Students test experimental online ACT


Nour Longi

Students avoid stress for the ACT through preparation; 45.1 percent of Lemont juniors report using self-study prep books. “Getting ready for the ACT can be a stressful time of year, but I try to alleviate the pressure by using my test prep book,” said junior Chloe Kwasigroch.

Michael Haughey, News Editor

On Saturday, Feb. 8, juniors tested an experimental ACT at the school, where testers were split into groups who took either an electronic or paper version of the exam; the organization hopes to gain information about the future of electronic testing.

A survey was sent out in October to vet prospective schools for the pilot program. The first electronic tests were distributed in December, and Lemont was considered for the February test date due to their one-to-one Chromebook system.

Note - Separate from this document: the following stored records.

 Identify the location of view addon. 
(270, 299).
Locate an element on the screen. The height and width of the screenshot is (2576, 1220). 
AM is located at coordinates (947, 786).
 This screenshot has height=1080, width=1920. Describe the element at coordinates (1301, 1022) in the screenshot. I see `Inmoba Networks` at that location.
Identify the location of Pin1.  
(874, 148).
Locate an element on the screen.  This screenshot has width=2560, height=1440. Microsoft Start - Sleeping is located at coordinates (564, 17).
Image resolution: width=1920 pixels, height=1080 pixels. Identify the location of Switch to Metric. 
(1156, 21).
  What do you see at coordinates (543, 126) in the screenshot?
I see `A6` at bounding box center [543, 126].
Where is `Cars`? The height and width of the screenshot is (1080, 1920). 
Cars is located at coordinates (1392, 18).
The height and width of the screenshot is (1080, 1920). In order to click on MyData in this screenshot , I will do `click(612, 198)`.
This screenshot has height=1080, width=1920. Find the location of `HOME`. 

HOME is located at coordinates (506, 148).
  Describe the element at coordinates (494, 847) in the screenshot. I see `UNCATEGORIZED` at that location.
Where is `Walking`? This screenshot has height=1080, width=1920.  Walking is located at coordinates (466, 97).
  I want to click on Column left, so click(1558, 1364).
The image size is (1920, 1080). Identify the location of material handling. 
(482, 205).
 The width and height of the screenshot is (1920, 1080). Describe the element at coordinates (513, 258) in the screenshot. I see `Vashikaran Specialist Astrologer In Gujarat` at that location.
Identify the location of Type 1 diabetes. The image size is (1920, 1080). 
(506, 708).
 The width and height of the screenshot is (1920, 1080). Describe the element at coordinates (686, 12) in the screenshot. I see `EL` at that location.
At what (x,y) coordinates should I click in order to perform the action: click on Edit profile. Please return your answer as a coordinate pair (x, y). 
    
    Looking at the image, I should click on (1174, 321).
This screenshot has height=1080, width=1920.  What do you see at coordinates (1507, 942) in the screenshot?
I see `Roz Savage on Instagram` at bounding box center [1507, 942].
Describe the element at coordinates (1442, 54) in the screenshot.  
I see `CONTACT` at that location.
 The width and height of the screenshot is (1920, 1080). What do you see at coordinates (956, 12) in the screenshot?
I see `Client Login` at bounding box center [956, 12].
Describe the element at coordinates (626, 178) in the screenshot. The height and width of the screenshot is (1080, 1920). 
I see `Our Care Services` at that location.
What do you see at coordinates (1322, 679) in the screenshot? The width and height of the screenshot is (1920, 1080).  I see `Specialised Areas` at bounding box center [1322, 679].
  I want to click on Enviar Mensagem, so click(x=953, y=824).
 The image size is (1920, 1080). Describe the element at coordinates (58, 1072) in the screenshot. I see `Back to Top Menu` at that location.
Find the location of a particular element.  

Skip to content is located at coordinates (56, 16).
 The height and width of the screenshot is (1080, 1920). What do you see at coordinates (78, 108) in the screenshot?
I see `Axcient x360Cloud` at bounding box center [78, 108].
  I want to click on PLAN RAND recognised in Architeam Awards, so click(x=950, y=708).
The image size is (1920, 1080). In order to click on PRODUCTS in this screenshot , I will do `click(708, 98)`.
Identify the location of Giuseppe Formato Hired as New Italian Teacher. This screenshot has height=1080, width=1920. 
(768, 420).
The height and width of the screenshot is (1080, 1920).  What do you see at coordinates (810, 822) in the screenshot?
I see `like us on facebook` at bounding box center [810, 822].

150 free test vouchers were given as an incentive for students to take the test. Councolers contacted students who expressed interest through a Google form to sign-up for the free exam.

“First of all, I think it’s good to get experience with online assessments, and it was going to be free so it was good for our students,” said director of assessment Tina Malak.

Students were randomly assigned electronic and paper tests; however, some students faced opposition to taking an electronic test. In a survey of 56 juniors, 60.7 percent of students expressed a preference for taking a paper test.

“I prefer taking the ACT on paper because I prefer to annotate the test, and the paper relaxes my pupils and allows them to dilate,” said junior Devin Shah. Most students agree with him: 37.5 percent of juniors – with five being the highest – marked their preference for taking the test on paper as a five.

Despite becoming a more popular medium of test-taking, electronic tests are not favored by students. Only 12.5 percent of juniors had the highest preference for taking the electronic test. 

However, following the ACT, some students’ attitudes surrounding the electronic version changed. “I prefer the ACT online because everything looks more organized, and I can stay focused longer since I am always on technology anyways,” said junior Kelsi Padalia.

Prior to the test, students were unaware of which version of the test they would be assigned. Electronic resources were most popular amongst juniors – 54.9 percent reported they used online tools for test prep.

As for the future of electronic testing at Lemont, programs such as Mastery Manager have integrated online testing into the curriculum. “I think that assessment has become much more authentic. You are able to show what you’re learning rather than filling in a bubble,” said Malak.